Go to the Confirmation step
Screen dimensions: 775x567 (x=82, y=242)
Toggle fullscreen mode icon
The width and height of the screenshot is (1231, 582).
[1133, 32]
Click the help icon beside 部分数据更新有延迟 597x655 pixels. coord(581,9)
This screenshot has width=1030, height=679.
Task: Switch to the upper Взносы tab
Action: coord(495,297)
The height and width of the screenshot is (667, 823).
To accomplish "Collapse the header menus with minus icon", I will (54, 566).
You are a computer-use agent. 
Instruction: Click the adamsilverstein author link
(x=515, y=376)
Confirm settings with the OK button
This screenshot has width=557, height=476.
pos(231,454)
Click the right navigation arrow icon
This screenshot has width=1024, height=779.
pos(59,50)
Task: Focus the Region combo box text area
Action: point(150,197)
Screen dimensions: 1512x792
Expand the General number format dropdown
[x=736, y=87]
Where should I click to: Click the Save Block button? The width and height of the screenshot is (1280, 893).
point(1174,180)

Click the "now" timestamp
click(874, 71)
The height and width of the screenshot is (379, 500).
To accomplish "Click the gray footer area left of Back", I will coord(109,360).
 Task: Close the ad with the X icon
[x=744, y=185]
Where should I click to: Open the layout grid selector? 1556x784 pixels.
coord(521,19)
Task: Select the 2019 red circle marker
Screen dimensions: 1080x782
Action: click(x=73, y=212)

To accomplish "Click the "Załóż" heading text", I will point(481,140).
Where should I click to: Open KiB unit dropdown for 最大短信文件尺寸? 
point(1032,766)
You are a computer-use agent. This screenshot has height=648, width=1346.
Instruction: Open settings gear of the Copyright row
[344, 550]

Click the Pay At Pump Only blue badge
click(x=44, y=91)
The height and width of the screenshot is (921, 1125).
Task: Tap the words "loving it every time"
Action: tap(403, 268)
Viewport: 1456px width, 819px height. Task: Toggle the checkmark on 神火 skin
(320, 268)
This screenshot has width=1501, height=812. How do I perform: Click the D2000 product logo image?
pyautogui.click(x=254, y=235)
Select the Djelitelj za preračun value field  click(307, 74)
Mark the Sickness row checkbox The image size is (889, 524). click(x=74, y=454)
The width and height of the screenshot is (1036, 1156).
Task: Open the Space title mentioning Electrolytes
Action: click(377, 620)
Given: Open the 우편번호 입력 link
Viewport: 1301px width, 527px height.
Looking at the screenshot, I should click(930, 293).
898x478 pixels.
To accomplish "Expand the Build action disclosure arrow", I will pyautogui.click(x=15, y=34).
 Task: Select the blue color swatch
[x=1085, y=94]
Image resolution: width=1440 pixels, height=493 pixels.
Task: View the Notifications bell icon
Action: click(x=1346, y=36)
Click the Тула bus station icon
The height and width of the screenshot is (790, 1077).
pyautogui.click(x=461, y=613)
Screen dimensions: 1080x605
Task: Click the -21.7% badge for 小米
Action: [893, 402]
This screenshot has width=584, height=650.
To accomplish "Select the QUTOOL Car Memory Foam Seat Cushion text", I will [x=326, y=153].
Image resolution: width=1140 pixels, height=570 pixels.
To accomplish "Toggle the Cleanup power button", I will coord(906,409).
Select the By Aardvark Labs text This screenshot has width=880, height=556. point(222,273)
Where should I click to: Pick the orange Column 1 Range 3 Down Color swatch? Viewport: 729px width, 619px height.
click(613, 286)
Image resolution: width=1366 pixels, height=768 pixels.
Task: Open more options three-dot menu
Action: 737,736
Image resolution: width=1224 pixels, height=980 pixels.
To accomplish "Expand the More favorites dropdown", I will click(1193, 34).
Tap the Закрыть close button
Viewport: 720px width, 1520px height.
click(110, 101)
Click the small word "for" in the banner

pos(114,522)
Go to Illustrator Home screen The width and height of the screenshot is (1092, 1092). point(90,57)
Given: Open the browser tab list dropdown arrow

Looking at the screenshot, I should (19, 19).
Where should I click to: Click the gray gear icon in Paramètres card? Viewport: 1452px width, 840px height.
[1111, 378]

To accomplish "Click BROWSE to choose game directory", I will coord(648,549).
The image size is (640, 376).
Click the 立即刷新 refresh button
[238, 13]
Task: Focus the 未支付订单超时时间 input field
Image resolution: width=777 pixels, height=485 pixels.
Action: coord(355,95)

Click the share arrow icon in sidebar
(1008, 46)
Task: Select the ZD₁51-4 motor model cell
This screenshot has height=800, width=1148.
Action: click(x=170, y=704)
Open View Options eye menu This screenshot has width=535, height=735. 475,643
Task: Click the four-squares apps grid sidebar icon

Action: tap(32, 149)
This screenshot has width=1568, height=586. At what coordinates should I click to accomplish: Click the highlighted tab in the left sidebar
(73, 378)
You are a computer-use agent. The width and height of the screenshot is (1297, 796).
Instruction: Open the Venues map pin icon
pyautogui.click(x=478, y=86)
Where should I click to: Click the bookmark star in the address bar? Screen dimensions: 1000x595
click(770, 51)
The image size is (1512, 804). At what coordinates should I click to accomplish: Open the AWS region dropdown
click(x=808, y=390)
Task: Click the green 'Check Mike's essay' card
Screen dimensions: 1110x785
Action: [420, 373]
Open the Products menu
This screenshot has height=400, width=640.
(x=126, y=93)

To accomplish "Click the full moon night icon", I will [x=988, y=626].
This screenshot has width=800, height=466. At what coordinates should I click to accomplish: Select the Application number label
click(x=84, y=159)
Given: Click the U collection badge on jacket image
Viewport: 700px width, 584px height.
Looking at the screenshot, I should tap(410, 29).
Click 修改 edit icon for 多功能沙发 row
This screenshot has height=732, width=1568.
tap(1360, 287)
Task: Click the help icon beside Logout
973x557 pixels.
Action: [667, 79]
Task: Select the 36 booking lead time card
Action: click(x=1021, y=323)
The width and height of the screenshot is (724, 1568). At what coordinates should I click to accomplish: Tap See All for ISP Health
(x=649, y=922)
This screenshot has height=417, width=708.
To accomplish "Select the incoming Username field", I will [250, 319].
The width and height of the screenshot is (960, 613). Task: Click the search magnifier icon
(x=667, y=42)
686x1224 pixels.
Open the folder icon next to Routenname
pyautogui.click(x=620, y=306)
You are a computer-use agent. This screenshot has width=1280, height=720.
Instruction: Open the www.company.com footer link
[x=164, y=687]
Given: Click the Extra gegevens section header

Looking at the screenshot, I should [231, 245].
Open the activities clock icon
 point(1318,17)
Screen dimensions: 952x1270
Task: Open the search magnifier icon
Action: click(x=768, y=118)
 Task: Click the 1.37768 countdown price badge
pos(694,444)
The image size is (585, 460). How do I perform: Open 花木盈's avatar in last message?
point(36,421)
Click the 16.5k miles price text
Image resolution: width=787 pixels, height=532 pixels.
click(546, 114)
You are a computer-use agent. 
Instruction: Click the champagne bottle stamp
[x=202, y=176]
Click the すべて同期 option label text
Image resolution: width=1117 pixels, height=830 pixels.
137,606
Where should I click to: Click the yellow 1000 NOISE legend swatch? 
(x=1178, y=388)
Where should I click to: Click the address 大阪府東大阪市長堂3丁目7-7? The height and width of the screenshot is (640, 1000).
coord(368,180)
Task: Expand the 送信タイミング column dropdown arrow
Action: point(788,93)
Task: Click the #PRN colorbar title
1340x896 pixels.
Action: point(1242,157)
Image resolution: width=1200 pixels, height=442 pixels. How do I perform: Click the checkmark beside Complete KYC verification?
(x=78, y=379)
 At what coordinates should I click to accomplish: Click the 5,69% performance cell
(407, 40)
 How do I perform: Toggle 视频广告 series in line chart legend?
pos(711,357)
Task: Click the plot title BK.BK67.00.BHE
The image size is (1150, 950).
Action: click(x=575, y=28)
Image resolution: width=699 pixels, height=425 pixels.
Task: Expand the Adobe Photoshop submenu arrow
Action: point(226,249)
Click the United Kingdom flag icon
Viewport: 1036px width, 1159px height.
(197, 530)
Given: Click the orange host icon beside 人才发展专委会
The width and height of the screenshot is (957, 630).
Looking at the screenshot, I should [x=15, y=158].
*-*-*
Work request: Copy here each line of the preceding records with "agent" in it.

Answer section:
You are a computer-use agent. 
You are a computer-use agent. This screenshot has height=648, width=1346.
You are a computer-use agent. The width and height of the screenshot is (1297, 796).
You are a computer-use agent. This screenshot has width=1280, height=720.
You are a computer-use agent. 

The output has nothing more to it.